The greediest generation

Nick Kristof said it, not me:

As a baby boomer myself, I can be blunt: We boomers won’t be remembered as the “Greatest Generation.” Rather, we’ll be scorned as the “Greediest Generation.”

Our influence has been huge. When boomer blood raged with hormones, we staged the sexual revolution and popularized the Pill. Now, with those hormones fading, we’ve popularized Viagra.

As we’ve aged, age discrimination has become a basis for lawsuits, and the most litigated right has become the right to die. The hot issue of the moment is Social Security, and the newest entitlement program is a prescription drug benefit for the elderly.

Our slogan has gone from “free love” to “free blood pressure medicine.”

But I fear that we’ll be remembered mostly for grabbing resources for ourselves, in such a way that the big losers will be America’s children.

(Story.)

Speaking on behalf of the generation right behind the golden children of the ’60s, the Xers who have been drowning in the Boomer wake our whole lives, let me applaud Kristof for finally saying what we’ve known for years.

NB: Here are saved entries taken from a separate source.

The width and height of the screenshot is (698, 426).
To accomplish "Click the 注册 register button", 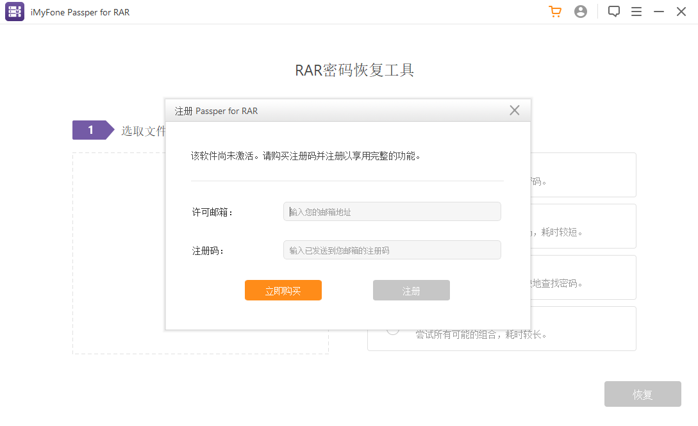I will pyautogui.click(x=411, y=290).
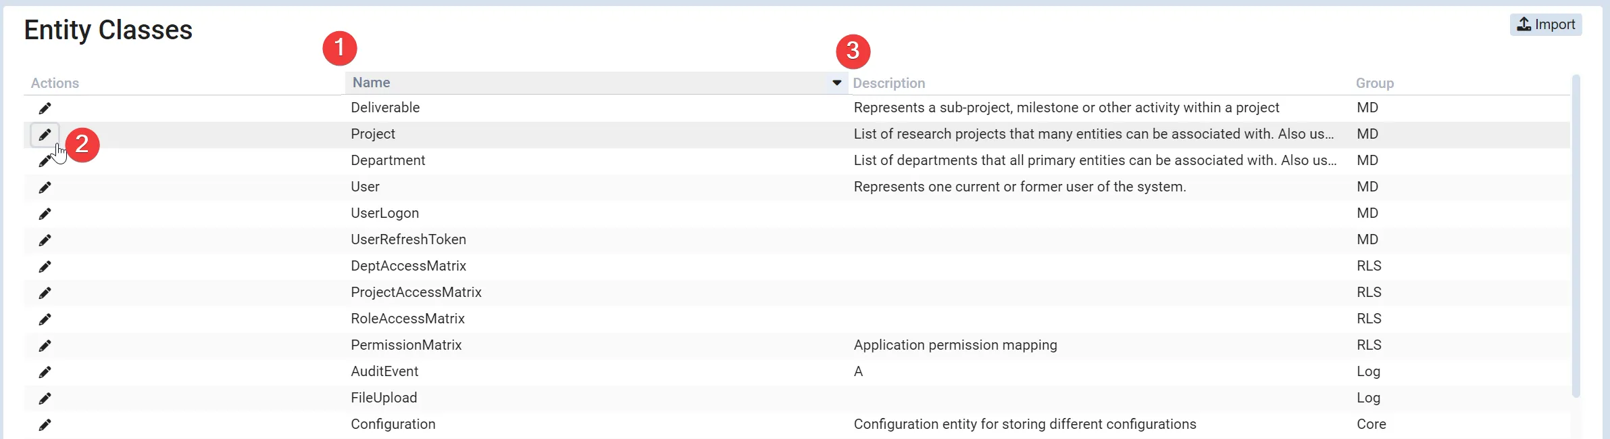Edit PermissionMatrix using its pencil icon

45,346
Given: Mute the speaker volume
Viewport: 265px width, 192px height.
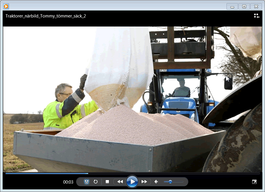Looking at the screenshot, I should pos(156,182).
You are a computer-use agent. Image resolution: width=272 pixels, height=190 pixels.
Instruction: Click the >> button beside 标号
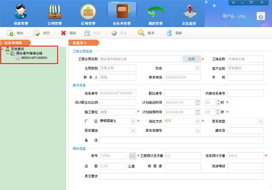click(132, 156)
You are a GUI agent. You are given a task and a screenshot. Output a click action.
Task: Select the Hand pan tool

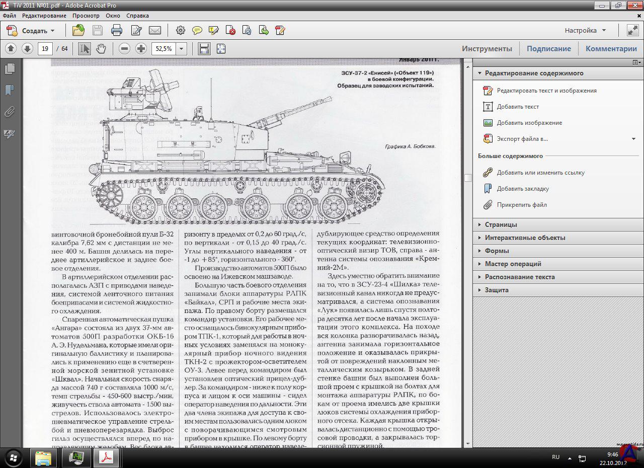101,49
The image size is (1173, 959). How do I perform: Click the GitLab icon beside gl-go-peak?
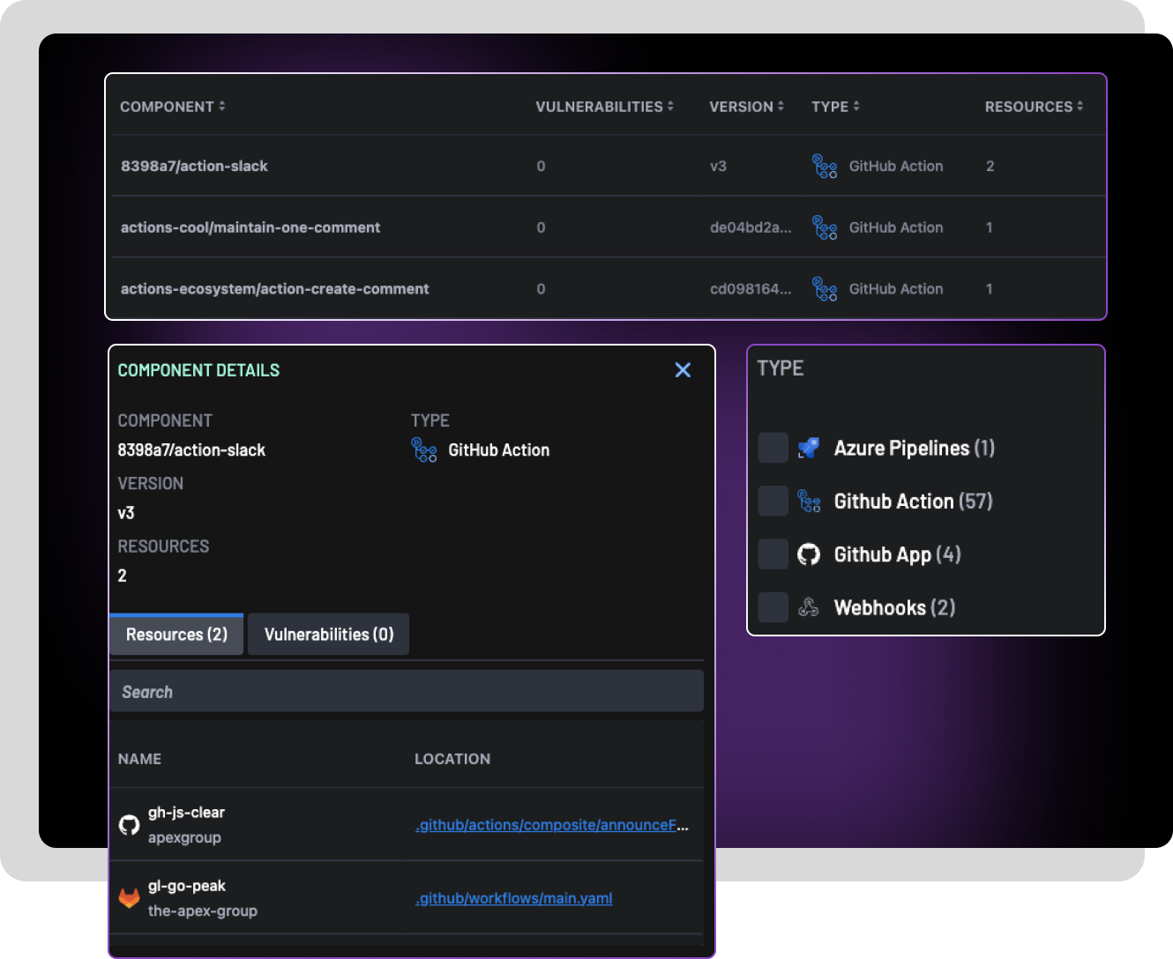(x=130, y=898)
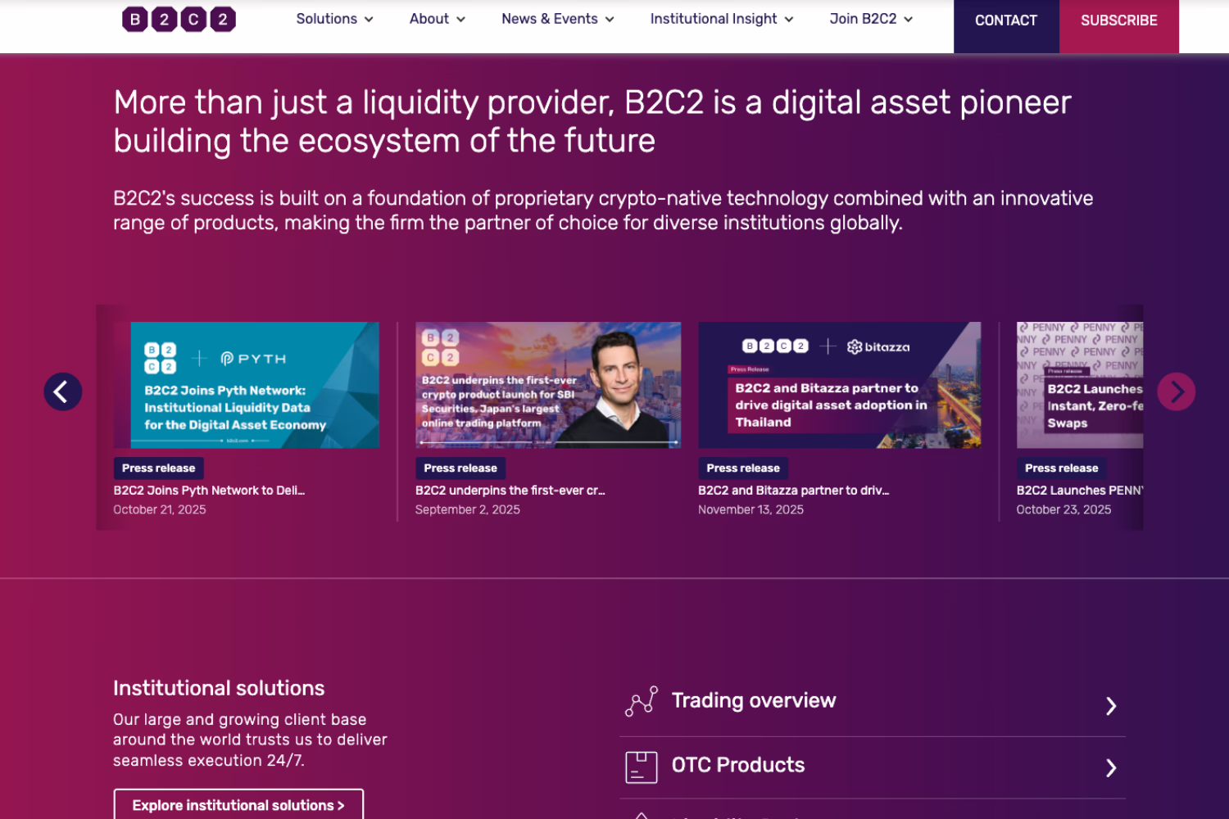Open the Bitazza partnership article image

point(839,385)
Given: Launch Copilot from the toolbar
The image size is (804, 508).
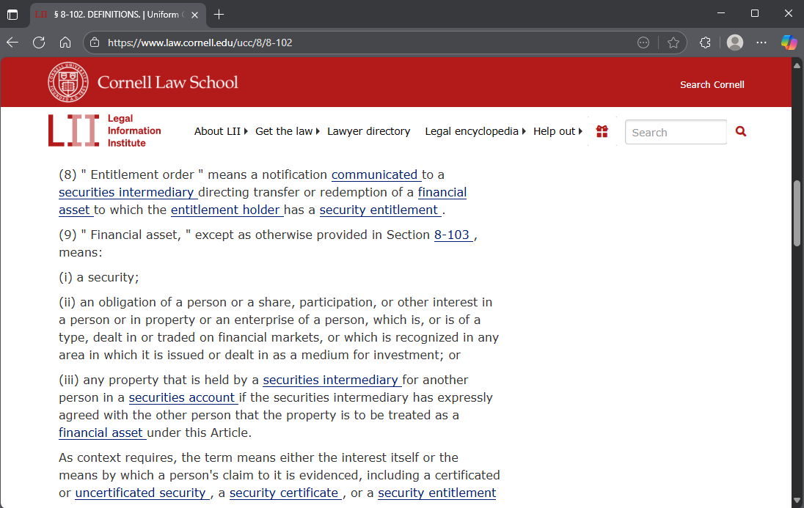Looking at the screenshot, I should click(x=789, y=43).
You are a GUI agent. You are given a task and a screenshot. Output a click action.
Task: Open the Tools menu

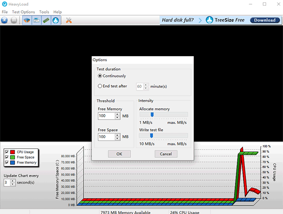(44, 12)
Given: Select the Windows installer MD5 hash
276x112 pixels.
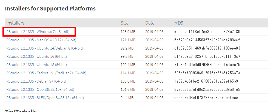Looking at the screenshot, I should pyautogui.click(x=207, y=32).
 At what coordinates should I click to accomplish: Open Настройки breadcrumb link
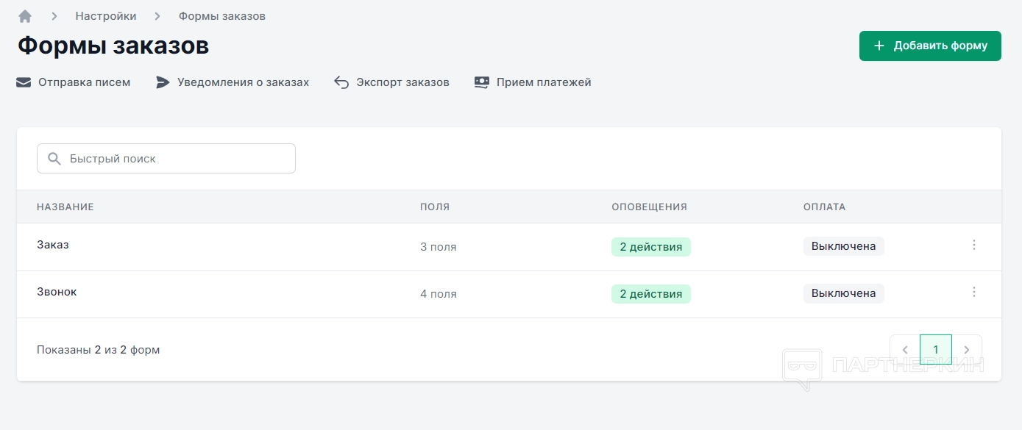click(x=106, y=16)
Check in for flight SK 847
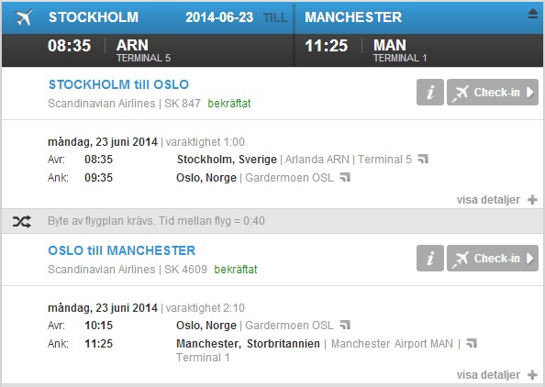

I guess I should still hold out some faint hope for revolutionary change, because I have a lot of Boomer friends and they tend to be thoughtful, conscientious people.

The question, though, isn’t what kinds of individuals they are, but what they will leave behind as a collective legacy.

Perhaps some of our Boomer readers can be persuaded to offer their takes?

7 comments

  • How is it that generalizing about boomers is now a national sport? (And yes, I am a boomer, so I’m biased.) One figure I just spotted says there are 75 million of us. We were born in a stretch that covers almost 20 years. Are we really that much alike? I’d argue the other way. I (middle of the boomer pack) have a different outlook in many ways from my husband (early boomer) and a friend (late boomer). All three of us seem to have been shaped far more by things like family and the places where we grew up than by the year we happened to have been born. The legacies we’re likely to leave will look different as well.
    And I note the Generation Xers and Yers resent sweeping generalizations about what they’re like and what they’re likely to offer to the world over the years…

  • Many Xers resent the label itself. But the fact that there are exceptions doesn’t mean there aren’t notable trends, pattern, similarities, etc.
    And I’m not only an Xer, I’m one of the very first Xers. You have to generalize a bit to talk about any kind of broad dynamic…..

  • There are actually two different term, “gen-X.” One is the term coined, IIRC, by Douglas Copeland for describing those born in the decade or so following the end of the Baby Boom.
    The second definition, used more frequently by those born before 1964, is “Anyone who makes me feel old.”
    (It really irks me when someone born in the 80’s gets called “gen-X”. gen-x went to college in the mid-late 80’s.)

  • Yeah. If you were born in the 80s you’re a Millennial. And that’s pretty much the OPPOSITE of an Xer.

  • Gen-Xers are the greed machine
    Sam,
    I think the Gen-Xers are the greediest. Research says they came out of college expecting record pay and wanted to work a 4-day week. They resent working on Fridays and overtime…well, forget that!
    They all want to be the Donald, and some did it by creating useless dot com disasterous failures. Now the Gen-Xers know what their profs meant when they said “begin with assets.”
    Babyboomers love their Beemers, but they also are good givers. The boomers have been good at serving nonprofits. The Gen-Xers don’t even know what volunteerism is….does it mean offering to stand in line for your friends when the hot new band comes to town? Let us call a greedy one as they are! Some earlier boomers created them, so I guess they have some ownership!